Democratic presidential frontrunner Joe Biden’s attempt to demonstrate to voters that he would be a more competent and trustworthy leader amid the COVID-19 crisis is not going over well, including with left-leaning fact-checkers.

The Biden campaign’s coronavirus informational video posted Saturday — part of Biden’s “shadow” COVID-19 briefings series — not only failed to feature the candidate himself, it needlessly worked in a claim about President Trump’s handling of the situation egregious enough that The Washington Post felt compelled to weigh in on it. The result was Biden’s team getting slapped with four Pinocchios.

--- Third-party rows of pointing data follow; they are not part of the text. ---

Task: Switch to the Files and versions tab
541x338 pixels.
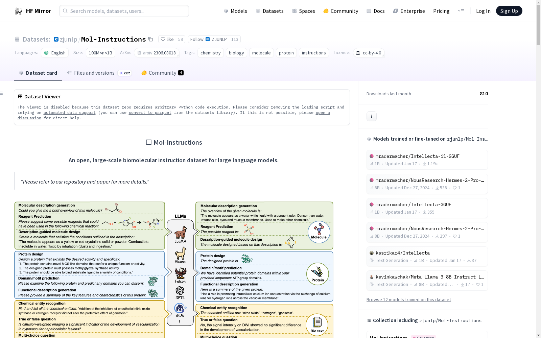Action: pyautogui.click(x=94, y=73)
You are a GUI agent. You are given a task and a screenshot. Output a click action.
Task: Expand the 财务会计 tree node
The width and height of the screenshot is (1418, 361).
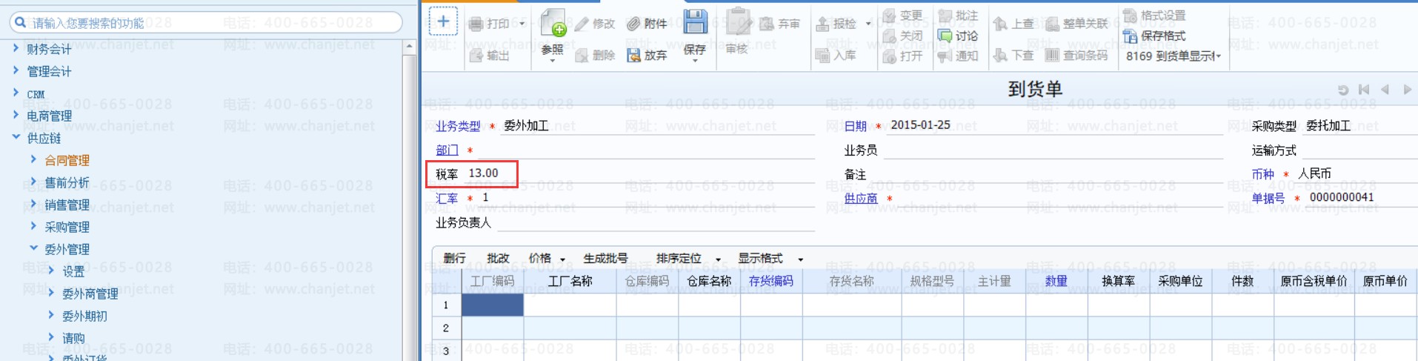tap(16, 48)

On Saturday, Biden tweeted out an informational video hosted by Ron Klain, the Obama administration’s Ebola outbreak response coordinator, which quickly went viral (below). Among the claims made by Klain was that Trump supposedly “silenced” officials who “raised an alarm” about the threat of COVID-19, including Dr. Nancy Messonnier, the director of the National Center for Immunization and Respiratory Disease:

Klain: All the while, anyone who raised an alarm about this — a red flag — was silenced. Look no further than Dr. Nancy Messonnier, a career official at the Centers for Disease Control who was the first to raise the alarm. … Starting the next day, Dr. Messonnier no longer appeared at public briefings of the White House coronavirus task force. The president and the White House sent a clear message to scientists in the government — there would be a price for speaking out and speaking up.

But as Post fact-checker Glenn Kessler puts it, “Klain’s framing of the Messonnier situation is simply wrong.” Trump was indeed reportedly upset by Messonnier’s public statements, but there’s simply no evidence that he tried to “silence” her or other officials in any way.

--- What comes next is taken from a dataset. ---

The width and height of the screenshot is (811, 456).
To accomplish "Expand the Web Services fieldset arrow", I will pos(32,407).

During a Feb. 25 phone briefing, Messonnier warned, “It’s not so much a question of if this will happen anymore but rather more a question of exactly when this will happen and how many people in this country will have severe illness.” She went on to suggest we would experience “significant disruption of our lives” and potential “school dismissals or school closures” in the U.S.

The Post was among the outlets that initially reported on Trump’s response to Messonnier’s statements:

On Feb. 25, Nancy Messonnier, a senior CDC official, sounded perhaps the most significant public alarm to that point, when she told reporters that the coronavirus was likely to spread within communities in the United States and that disruptions to daily life could be “severe.” Trump called [Health and Humans Services Sec. Alex Azar] on his way back from a trip to India and complained that Messonnier was scaring the stock markets, according to two senior administration officials.”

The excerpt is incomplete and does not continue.